Ни те, ни другие, ни третьи.

Сам Пушкин — первый созидатель мифов о себе и о своем окружении. Это он — автор легенд о жене-мадонне, о няне-сказительнице, о великом императоре и о народе, сбитом с толку искусителями-бунтовщиками. Можно все эти заморочки вправить обратно в "объективную реальность". Но нельзя освободиться от ощущения, что миф — это нечто безграничное и малоуловимое, ложное и истинное разом. Применительно к Пушкину — им же первоначально инспирированное. А подхваченное — всеми: от первых восторженных читателей до тех, кто и двести лет спустя пьет водку "Болдинская осень" и имеет вкус к раздеванию и одеванию кукол типа Барби.

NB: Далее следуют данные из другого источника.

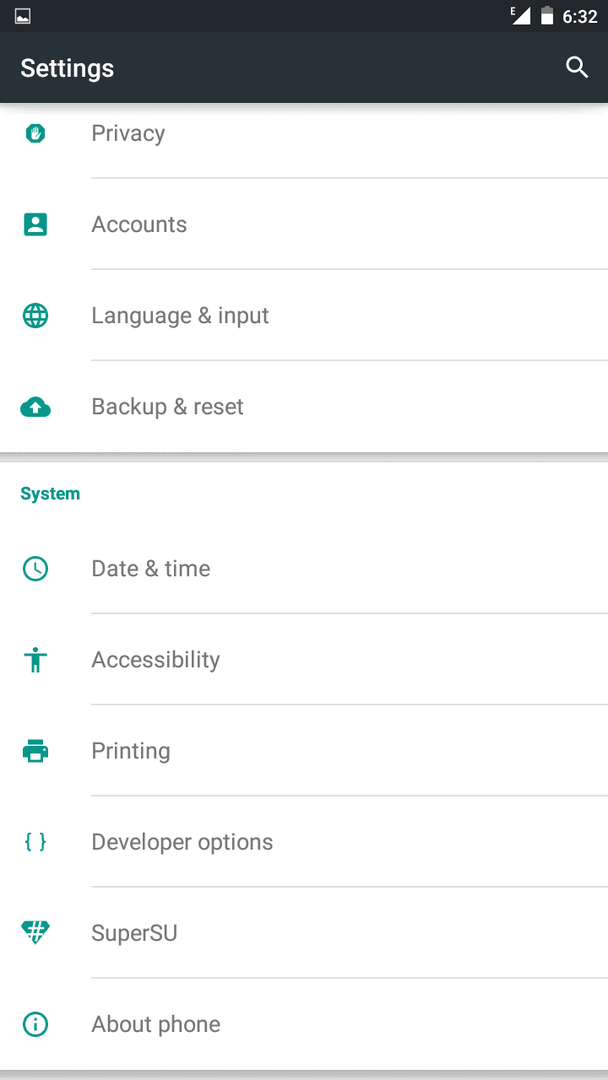Tap the image notification icon in status bar

23,16
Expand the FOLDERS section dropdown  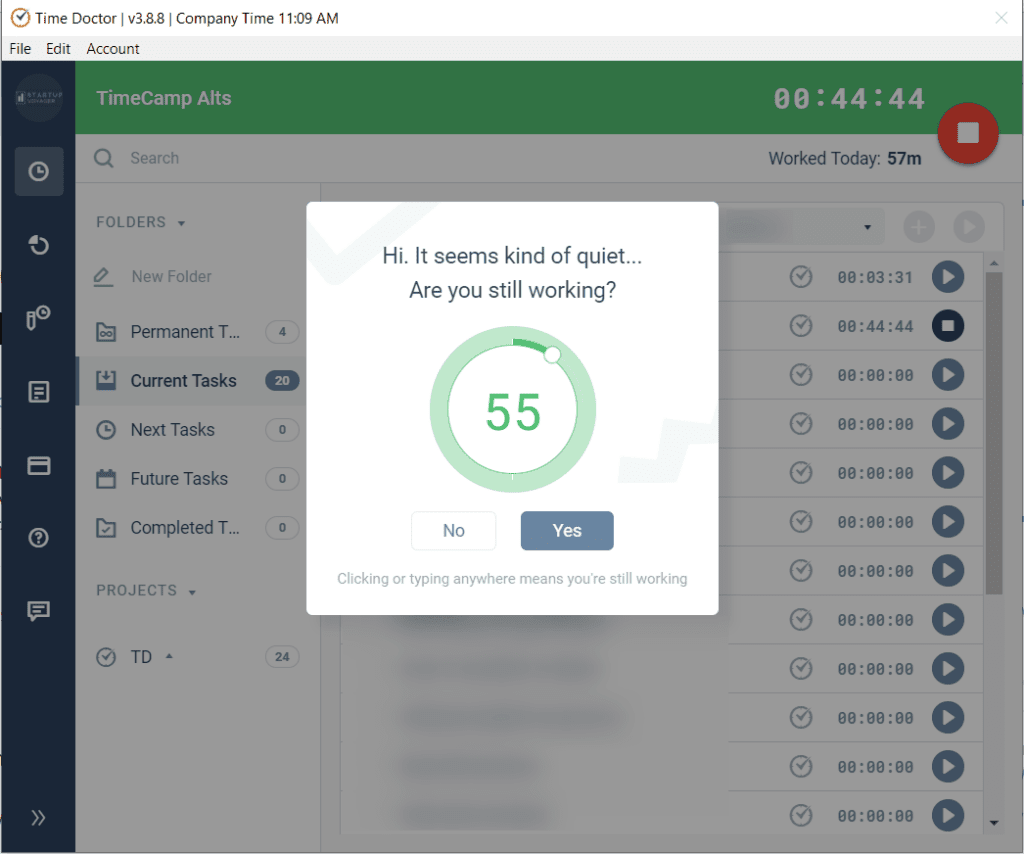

Если так, то что мы должны отчищать от мифа? И что надеемся получить в результате?

Сейчас посмотрим. Эксперимент уже проделан, результат есть. Очерки Дружникова, беспощадным скальпелем прошедшегося по пушкинской мифологии, рисуют нам образ, возвращенный к подноготной истине.

Как говорят логики, от объема понятия перейдем к его содержанию.

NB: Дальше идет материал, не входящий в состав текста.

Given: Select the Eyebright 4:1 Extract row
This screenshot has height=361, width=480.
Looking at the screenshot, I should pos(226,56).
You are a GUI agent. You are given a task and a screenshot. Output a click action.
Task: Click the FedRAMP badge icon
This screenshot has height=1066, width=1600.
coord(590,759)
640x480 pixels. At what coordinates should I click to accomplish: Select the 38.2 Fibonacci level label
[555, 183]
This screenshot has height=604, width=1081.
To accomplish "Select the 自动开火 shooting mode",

Начнем со сферы семейно-амурной. И прежде всего — с той мадонны, которую поэт сделал законной хозяйкой своего дома и матерью своих детей. На континууме оценок (от обожествления до проклятий), сопровождающих Наталью Николаевну в пушкинском мифе, Дружников находит точку отсчета для такой характеристики ее, которая кажется мне замечательной, — уже потому, что тут высвечена не "тень Пушкина", а собственная драма женщины, которая "тоже страдала в этом браке — страдала от интеллектуальной пропасти, разделявшей ее и поэта, от его загулов, от того, что он не хотел понять ее. Отсутствие жалоб, тихая настойчивость в осуществлении своих интересов, отличных от его забот, личная жизнь вопреки его жизни и, наконец, терпение — вот ее подвиг. Когда Наталья развилась и полюбила, стало ясно, что ее кумир — не Пушкин".

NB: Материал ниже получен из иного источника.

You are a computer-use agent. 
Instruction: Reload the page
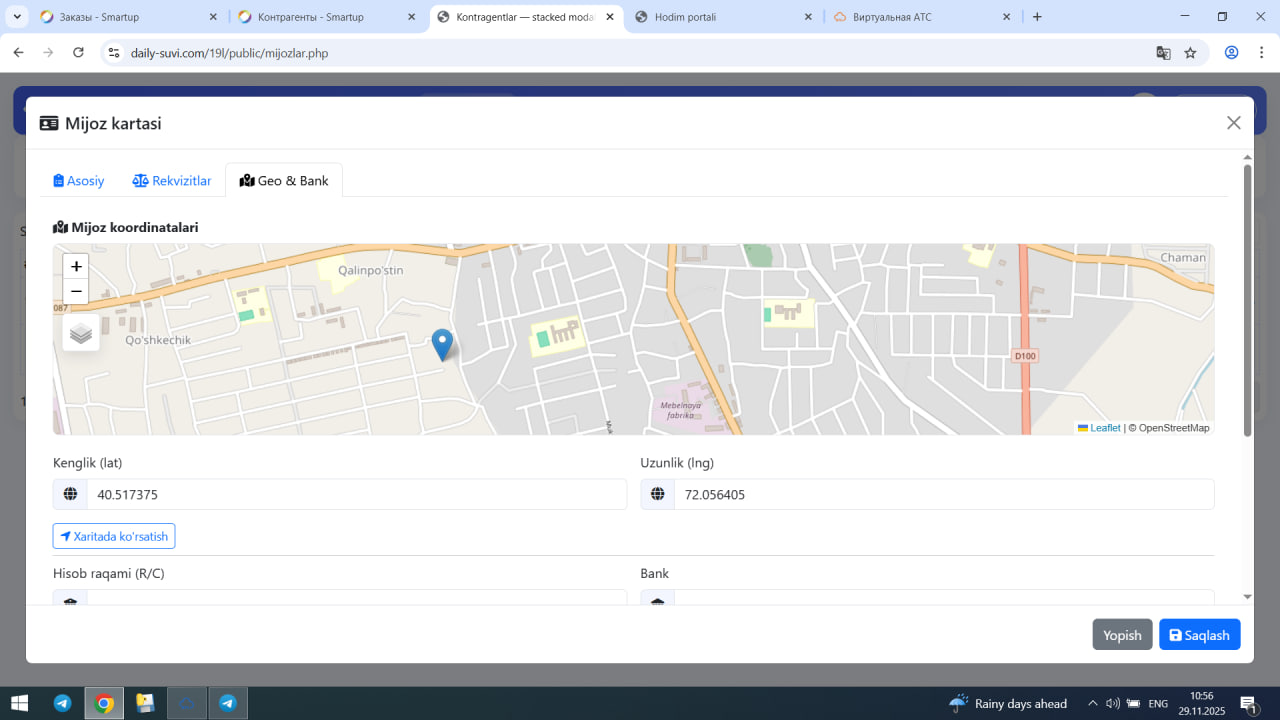click(x=78, y=53)
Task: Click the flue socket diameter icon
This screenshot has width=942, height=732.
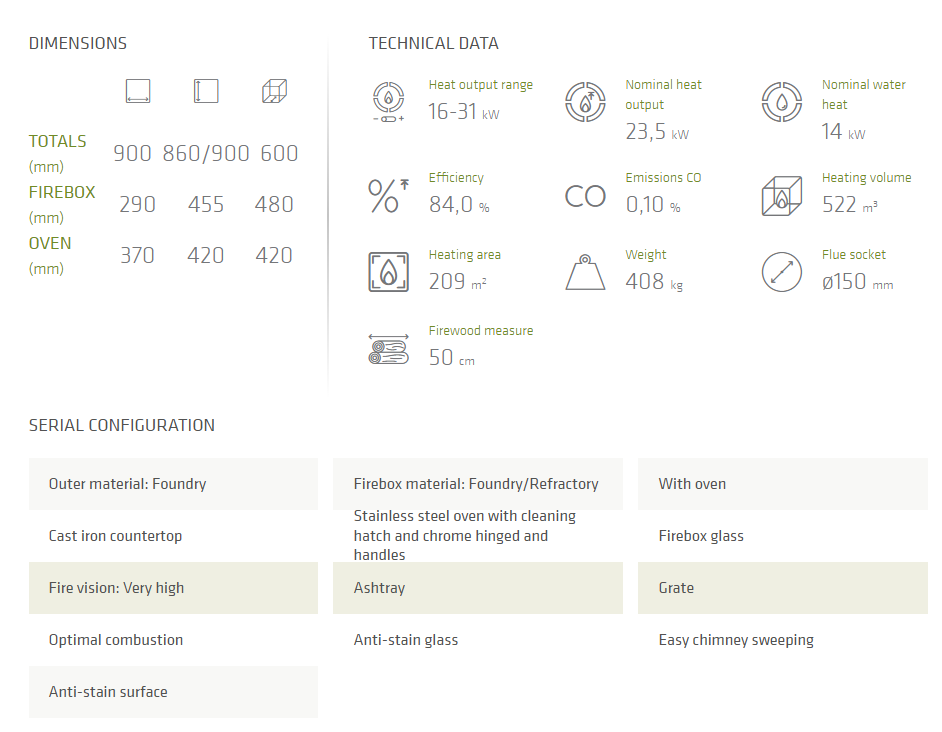Action: (x=782, y=272)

А Пушкин? Он что такое у Дружникова в этом сюжете?

Неистовый Дон Жуан по жизни, в текстах лелеющий образы целомудренных скромниц. Когда попробовал найти в жизни нечто, подобное Татьяне Лариной или Маше Мироновой, напоролся самым роковым образом. "Вопреки логике и рассудку, жизненному опыту и советам близких умнейший человек России рвется заполучить в жены красивую куклу". Ведет себя не как опытный человек, а как подросток, влюбившийся в первый раз. Или он просто "притворяется, что так наивен?"

Женившись столь неудачно, он "проходится по старому Донжуанскому списку", чтобы заняться любовью со своими прежними подругами. По обыкновению он "предпочитает распутных и легко доступных", хотя жену честно продолжает "мифологизировать".

С самого начала эта история убийственна с точки зрения элементарной логики и простейшей морали. Уже сватается — а сам продолжает добиваться взаимности на стороне — и у кого! — у светской львицы, состоящей, как теперь сказали бы, в платных осведомительницах спецслужб. Получив отказ, утешается "у Прасковьи Осиповой в Малинниках: крутит шашни в тамошнем девичнике".

И еще при этом "рыдает в подол" цыганки Тани; пишет жене австрийского посла обольстительные письма, а письма ее матери, не менее обольстительные, ежедневно бросает в огонь, не читая. И еще при этом посещает "известный публичный дом Софьи Астафьевны", знакомый ему с юности. И еще при этом утешается с известным (впрочем, точно не известным) числом крепостных девок, которые рожают от него не детей, а (далее — пушкинское выражение) "выблядков", учету не подлежащих.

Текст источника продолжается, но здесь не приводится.